A bipartisan bill to help both our economy and environment is emerging in Congress — in these days of hyper-gridlock, the effort deserves our full support. The bill restores a popular financing program, Property Assessed Clean Energy (PACE), to improve energy efficiency in homes and businesses across the country.
Residential and commercial buildings use nearly 40 percent of all energy consumed in the United States. Reducing that energy use is the easiest and most cost-effective way to save money, create jobs, reduce pollution and improve our energy security.
Typically, the estimated energy savings from these larger projects will pay back the upfront cost in three to seven years at current utility rates. After the payback period, the savings are pure profit to the owner.
At the Empire State Building, for example, Jones Lang LaSalle managed a $20 million energy retrofit that employed more than 250 skilled workers and created $4.4 million in annual energy costs savings, which is ultimately passed through to tenants. The reduced energy use also means the building’s carbon footprint will shrink by 105,000 metric tons over 15 years, equivalent to the emissions of 20,000 cars.
Owner, tenants and community — everyone’s a winner.
But, truth be told, the Empire State Building is an anomaly, and that is where the PACE bill comes in. Many commercial and residential building owners face a big obstacle: lack of financing, particularly in a market where a property’s value may be less than the mortgage.
To overcome that barrier, cities and states several years ago began adopting PACE, which funds energy improvements with government bonds that are repaid via special tax assessments on the properties where improvements are made.
The PACE structure allows the high initial cost to be spread out to match the energy payback period, so the annual energy-cost savings exceed the tax assessments.
To date, 27 U.S. states have passed PACE-enabling legislation, encouraging municipalities to amend local laws to incorporate programs. Eight of the states had Republican-majority legislatures when they passed PACE legislation, showing the program’s strong bipartisan support.
Progress hit a snag when the Federal Housing Finance Agency (FHFA) warned Fannie Mae and Freddie Mac against making loans on homes in the PACE program. FHFA’s main concern was that a tax lien would have to be paid off by the lender in the case of foreclosure — never mind that the mortgage default rate of homes in PACE programs is one-thirtieth that of other homes, and that PACE helps drive economic growth in communities by reducing homeowner costs, enhancing local property values and creating jobs.
The state of California and several communities filed suit against FHFA. Now Reps. Nan Hayworth (R-N.Y.), Mike Thompson (D-Calif.) and Dan Lungren (R-Calif.) have co-sponsored legislation to force FHFA to rescind its guidance to Fannie and Freddie, and prohibit discrimination against PACE homeowners and communities.
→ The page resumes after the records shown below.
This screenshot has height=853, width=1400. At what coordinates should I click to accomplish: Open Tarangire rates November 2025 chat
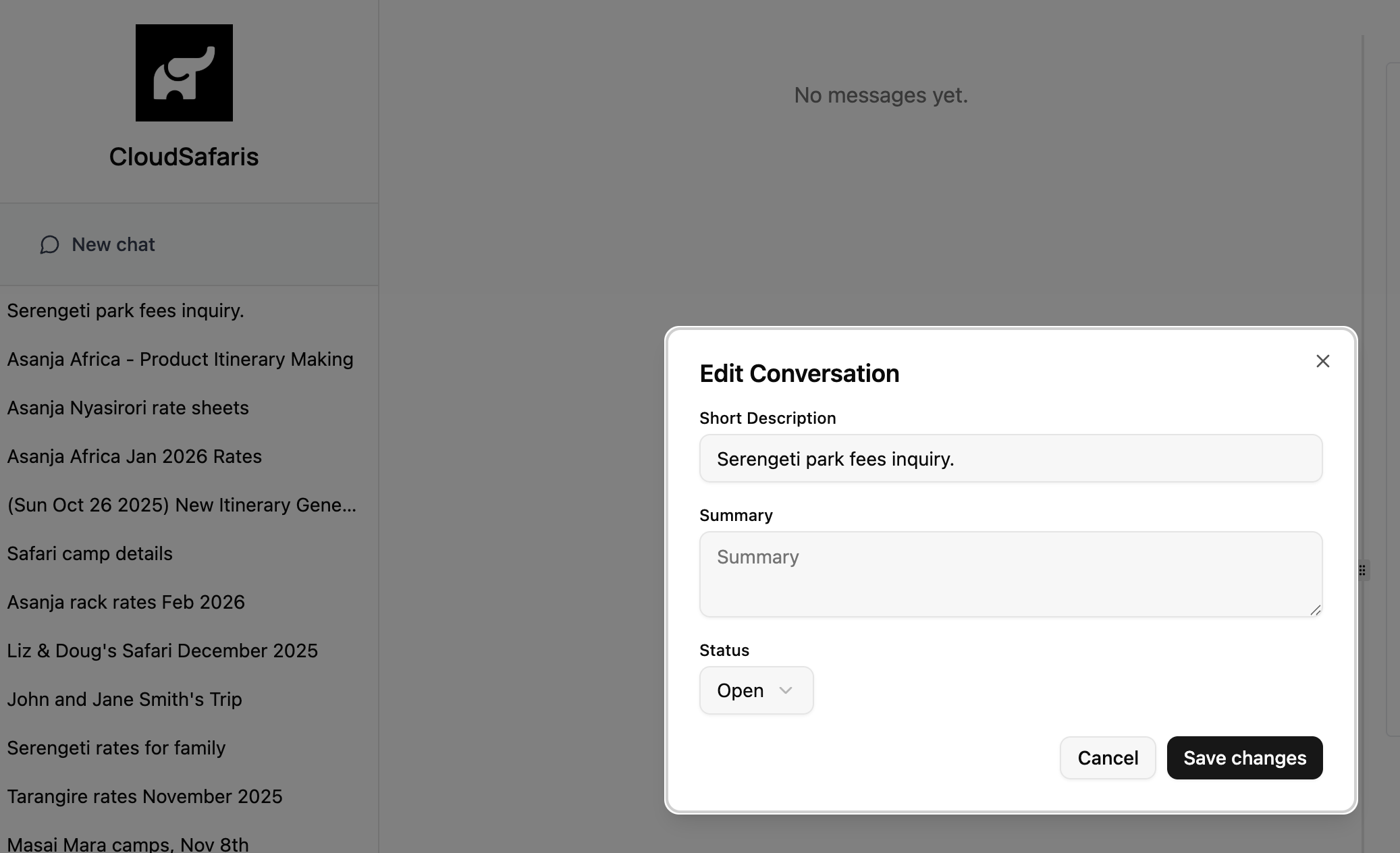tap(144, 796)
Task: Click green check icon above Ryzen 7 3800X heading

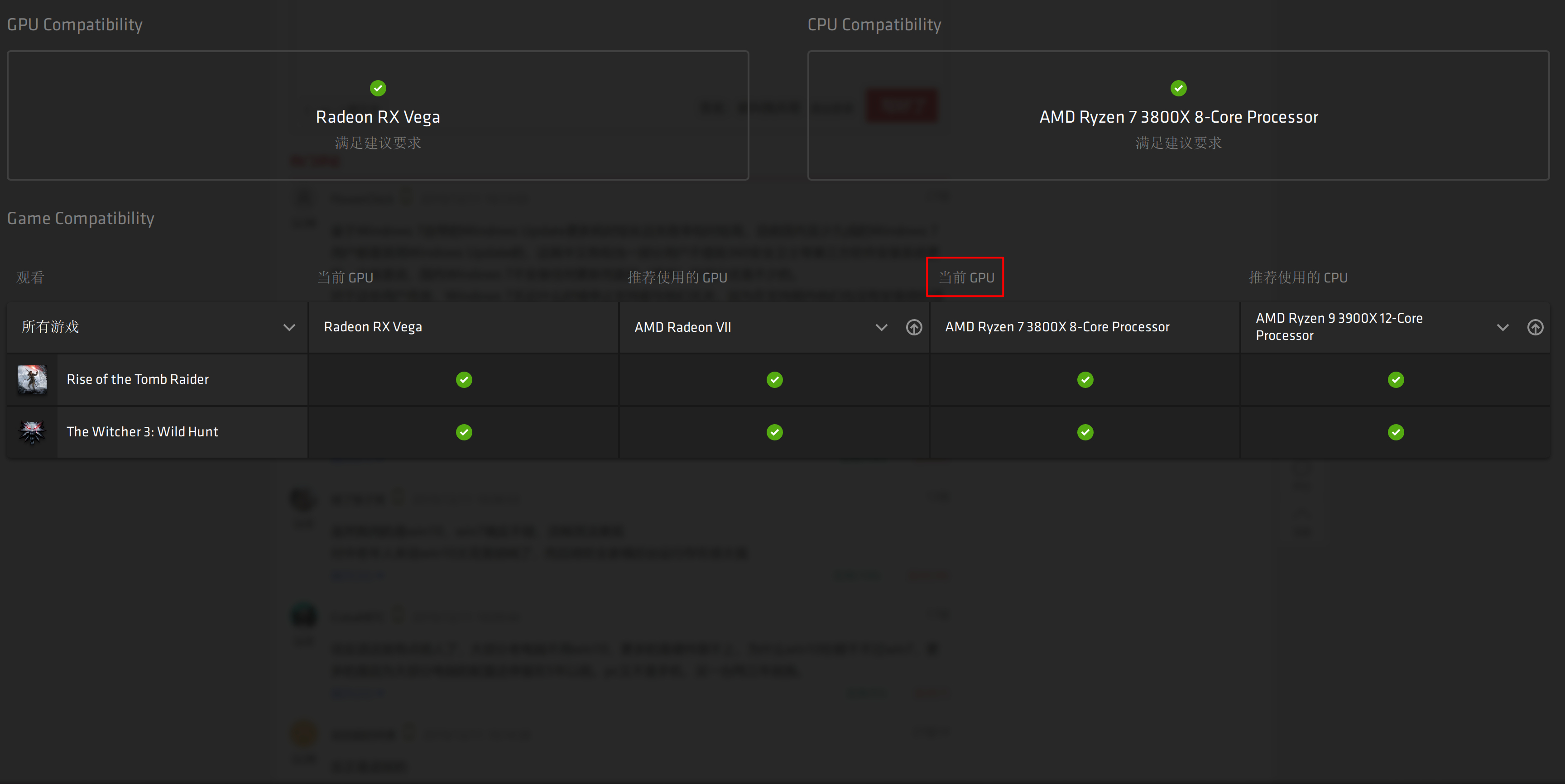Action: point(1178,88)
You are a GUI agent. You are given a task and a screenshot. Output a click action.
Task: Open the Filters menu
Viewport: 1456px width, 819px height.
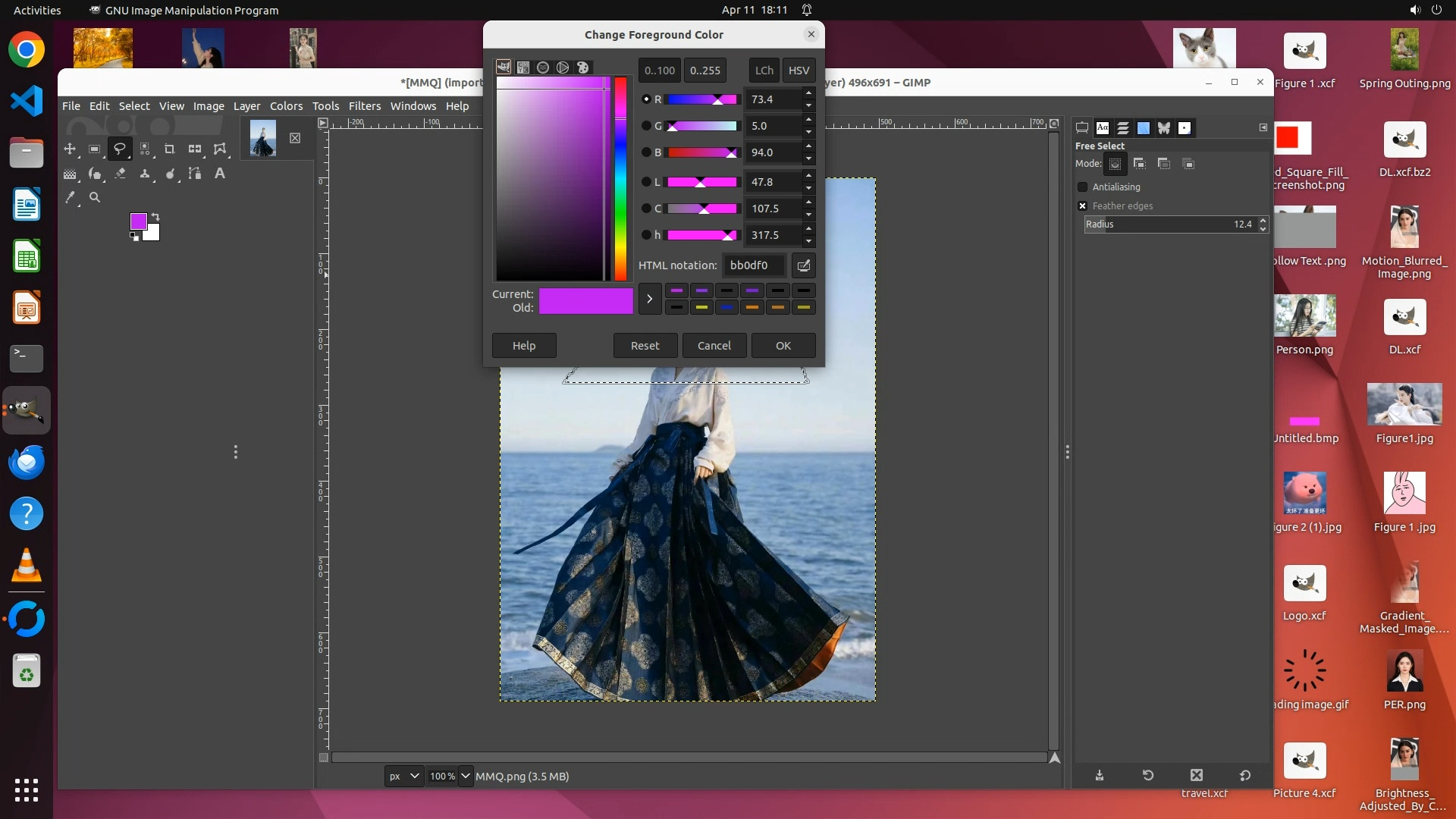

The PACE Assessment Protection Act of 2011 also establishes national PACE underwriting and consumer-protection standards. Homeowners must have at least 15 percent equity and a solid tax payment history, projects are capped at 10 percent of home value, improvements and contractors must be qualified and PACE liens do not accelerate in the event of a default.
Analysis of PACE programs to date shows that for every $10 million of PACE funds extended, 150 jobs are created and $25 million is generated in economic output. And $2.5 million is generated in federal, state and municipal tax. What’s more, the bonds are sold on private capital markets, at zero cost to the federal budget.
Job creation, economic growth and energy security in a program that’s good for owners, tenants and communities. What’s not to like?
Lubber is president of Ceres, a leading coalition of investors and public-interest organizations working with companies to address sustainability challenges. Probst is chairman of energy and sustainability services at Jones Lang LaSalle, a global commercial real estate services firm.